4.3 Transformation process and change propagation
The transformation process of life cycle service models in different stages should follow the principle from the whole to the part. Depending on the analysis of service transformation, the overall flow chart and rule of service model are summarized into three steps (as shown in Fig. 6). Firstly the general and view model of life cycle services are distinguished and transformed, then the service structure (including hierarchical structure, constraint structure and permission structure) is converted, and finally the service model (including resource, attribute and behavior) is transformed.
As shown in Fig. 6, the common transformation rules of life cycle service model are divided into three parts, which are displayed with different color blocks. The blue blocks are the beginning part of transformation, which mainly contains life cycle model creation, the determination of transformation scope and direction and the distinguishing of general and view services. The purple blocks are the general service transformation part, which are divided into two aspects: service structure conversion and service model conversion. The service structure conversion is responsible for the transformation of hierarchy structure, constraint structure and permission structure, and the service model conversion is mainly in charge of transformation resources, attributes and behaviors. The yellow blocks are the transformation part of view service models, which primarily consist of deleting the original view service model and adding the target view service model.
In addition, due to the dynamic and complexity characteristics of the production process, the data of service model will inevitably change. In order to describe the transformation process of service model accurately, it is necessary to study and elaborate the change propagation mechanism of service model.
When the data of service model changes, we firstly need to find the change closure, which is a collection of all service models affected by the changed model. The determination of the change closure is mainly depending on service structure relationship, i.e. hierarchical, constraint and permission structure. The transformation process of service models in change closure follow the conversion method proposed in this paper. New life cycle service models will generated after the change propagation transformation. The change propagation mechanism is described in Fig. 7.

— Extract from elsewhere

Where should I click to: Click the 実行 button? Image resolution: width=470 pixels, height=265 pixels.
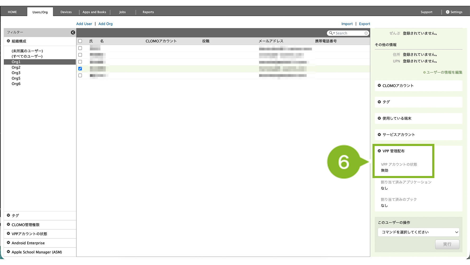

In Fig. 7, \({s}_{i}\) refers to the changed service in the life cycle service model \(ls\), \(\omega \left({s}_{i}\right)\) represents the change function of service model, \(\Delta ls\) describes the service change closure based on the analysis of service structure, \(Transf\left(\Delta ls\right)\) defines the transformation function of service model, and \({ls}^{^{\prime}}\) is the new life cycle service models after change propagation transformation.
The change propagation mainly consists of service model transformation and service structure transformation. Taking the change propagation of service model from process stage to manufacturing stage as an example, the change propagation rules are described in Table 1 by using ATL language.
5 Case study
The service model transformation methodology proposed in this study has been successfully applied in an instrument enterprise, and a software system is also developed to realize the data conversion.
5.1 A product BOM service model transformation
BOM is the important data of product life cycle service model, so the transformation process of the product BOM data is very representative. In order to explain the process of service model transformation clearly, this paper selects the BOM model transformation process of an instrument product as a verification example. Considering the confidentiality of enterprise data, materials and structure information of the BOM are fictionalized. The involved materials can be classified into four types: standard part (SP), homemade part (HP), outsourcing part (OP) and purchased part (PP).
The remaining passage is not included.